On the other side of the country, however, Niagara Falls annually attracts more than 12 million tourists, dwarfing the Grand Canyon’s numbers. However, the most astonishing thing about the falls, and the reason so many people come, is the immense quantity of water that constantly pours over the falls. On average, the Niagara River dumps nearly 4 million cubic feet, 6 million at peak times, over the edge of the falls every minute, making it the most powerful waterfall in North America. To really get a feel for the size and power of the Falls, grab a rain jacket and a ticket for the “Ferry of the Mist,” one of the ferry tours that will take you as close as possible to the bottom of the falls, where visitors experience the power of an entire river crashing down from 167 feet above.
One of the biggest techno-trends of the last several years has been the explosion of new social technologies aimed at connecting people all over the world in an instant. Now, it is rare to be more than a moment away from any number of means to stay connected, and it is virtually impossible to truly be alone.
One place that you can still go to really get away from the world is Yellowstone National Park in Wyoming. Specifically, head to the park’s South-easternmost corner, called the Thorofare Region, where you’ll find yourself in the most remote spot in the continental United States. This portion of the park resides in the largest roadless area in the country and is at least 22 miles from any roads in all directions. You won’t be able to check email or get any work done here, but you will experience one of the last untainted landscapes in America.
Because of the extreme remoteness and inaccessibility of the area, the Thorofare region is not for everyone. For a place a bit closer to civilization try Jenny Lake, just a short drive away in Grand Teton National Park. Lying at the foot of Teewinot Mountain in the heart of the park, the lake’s blue waters provide a favorite spot of rest for the park’s visitors. Although the lake is easily accessible via several trails leading in to the area, simply bring a raft and float out onto its still waters to look up at the incredible mountain-scape surrounding it to like the only person in the world.
As the number of available TV channels continues to grow, there are now entire shows dedicated to various facets of the natural world, such as watching the sun rise in exotic places or animals living in their natural environments. This huge selection, coupled with the ability to watch it all in high-definition whenever desired, makes it seem like a waste of time to ever actually go and experience anything.
One place that shatters this perception is Sedona, Arizona. Made famous for the “Red Rocks of Sedona,” natural red sandstone formations that jut out of the landscape to create the area’s incredible natural skyline, it was recently named by USA Weekend as the most beautiful place in America. The area is at its most spectacular at either dawn or dusk, when light from the rising or setting sun hits the rocks and drenches everything in a startling red and orange glow that will make any plasma television look like an incredibly expensive night-light.

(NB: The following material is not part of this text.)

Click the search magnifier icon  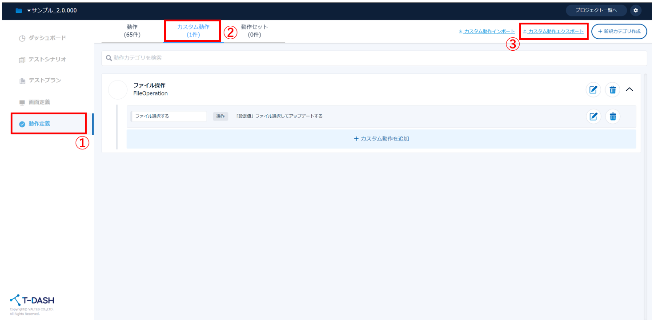(x=108, y=58)
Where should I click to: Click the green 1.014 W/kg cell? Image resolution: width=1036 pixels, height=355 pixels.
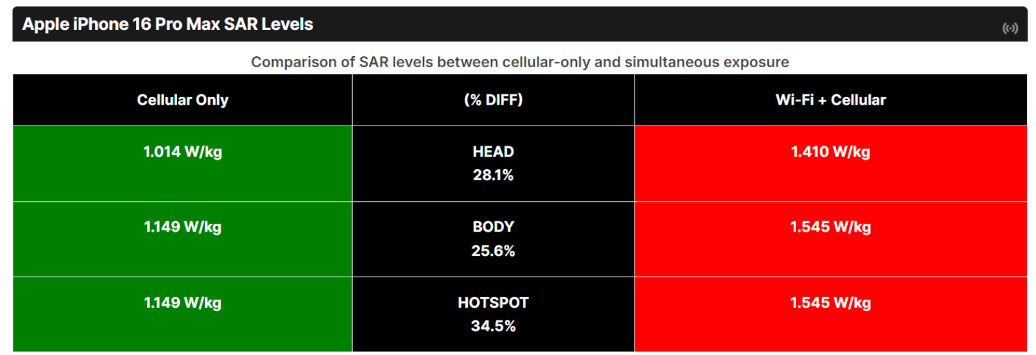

Another destination that is always better in person is Point Lobos State Reserve in California. Located between Monterrey and Big Sur on California’s Highway 1, Point Lobos has been described by landscape artist Francis McComas as, “the greatest meeting of land and water in the world.” Unique coastal formations around the area create unusual tidal effects, resulting in high levels of oxygen in the waters. This in turn attracts a wide variety of plants and animals to Point Lobos, ranging from tiny plankton to large mammals, such as the sea lions and otters that call the area home. Point Lobos offers a series of breathtaking hikes following mountainous trails along the edge of sheer cliffs that plunge down into the crystal-clear waters of the Pacific Coast. If walking isn’t your thing, nearly half of the reserve is under water, offering a haven for SCUBA diving enthusiasts who come to see the Reserve’s varied aquatic life.
Re-discover the Stars
As urban sprawl continues to creep across the country’s landscape, one of the main caualities has been the visibility of the night sky. it has become increasingly difficult to get away from the lights of developments and strip malls and in many areas it has become impossible to see more than a few stars at night.
The remedy? Arches National Monument in Utah, the only place in the lower 48 states certified by the International Dark-Sky Association as a national light preserve. This means that, due to the park’s distance from city lights and the adherence of any nearby facilities to the IDSA’s strict light-emissions policies, the area holds claim to the biggest, clearest sky in the country and is the ideal place for star-gazing. For an added bonus, make a night of it by packing a sleeping bag and camping under the Milky Way amongst the park’s name-sake natural limestone arches.
See Something New
Another negative result that has come with the ease of access to information available through the internet is the sense that there is nothing new to see or discover in the world. To experience something wholly unique and otherworldly, bundle up and head to Fairbanks, Alaska to view the Aurora Borealis in the night sky. The Aurora, better known as the Northern Lights, is a natural colored light show caused by charged particles colliding with the earth’s magnetosphere that flows and dances in the sky and can only be seen in the extreme north. Several area tour groups offer special Aurora Borealis packages to see the phenomenon and suggest that the best time to plan a trip to see them is between December and March when the nights are longest and the sky the darkest.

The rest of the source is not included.